Sooner or later there comes a time when we must apologize. Perhaps we did something minor, like bump into someone on accident, or maybe it was a major oversight such as messing up a project at work. But an apology won’t mean anything all to anyone if it doesn’t sound sincere.
Civility expert Dr. P.M. Forni cites “apologize earnestly” as one of his 25 codes of civil behavior, and I have to agree. Think about the last time someone uttered a less-than-heartfelt apology. How did it make you feel? Typically a fake apology aggravates the situation even more, making the “victim” feel even more offended.
These days many people struggle to issue a simple, “Oh, I’m so sorry” when they do something wrong. Instead, they blame the other person (“I only bumped into you because you weren’t looking where you were going”) or make silly excuses designed to get them off the hook. They get defensive. Take most politicians. If they say something offensive, they don’t see it as a character flaw and apologize sincerely.

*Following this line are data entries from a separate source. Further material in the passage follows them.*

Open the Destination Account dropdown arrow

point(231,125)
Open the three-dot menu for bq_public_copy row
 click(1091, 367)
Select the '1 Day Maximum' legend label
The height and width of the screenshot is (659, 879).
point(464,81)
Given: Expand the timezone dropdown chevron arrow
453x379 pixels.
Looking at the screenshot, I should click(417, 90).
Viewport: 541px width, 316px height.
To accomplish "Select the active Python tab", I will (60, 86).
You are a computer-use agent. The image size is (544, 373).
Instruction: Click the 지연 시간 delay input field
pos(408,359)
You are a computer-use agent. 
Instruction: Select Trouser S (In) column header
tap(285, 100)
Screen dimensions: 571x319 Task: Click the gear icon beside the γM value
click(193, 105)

They blame their advisors and speechwriters and issue a lukewarm mea culpa. Wouldn’t it be more refreshing to see someone stand up and admit their failure, apologize from the heart, and change their behavior going forward?
In my book, the best way to bounce back from a mistake is to immediately offer an apology—one that isn’t patronizing or focused on shifting the blame—and to back it up with corrective behavior. For example, if you turned in a project late, bust your butt and turn the next one in early. If you had to cancel plans with a friend, make it a priority to reschedule with him or her, stick to it, and maybe buy them a drink as a sign of goodwill. If you just mumble a “sorry” and continue to blow off plans or be late, people will soon realize that you’re all talk.
In other words, don’t just say you’ll do better—actually do better!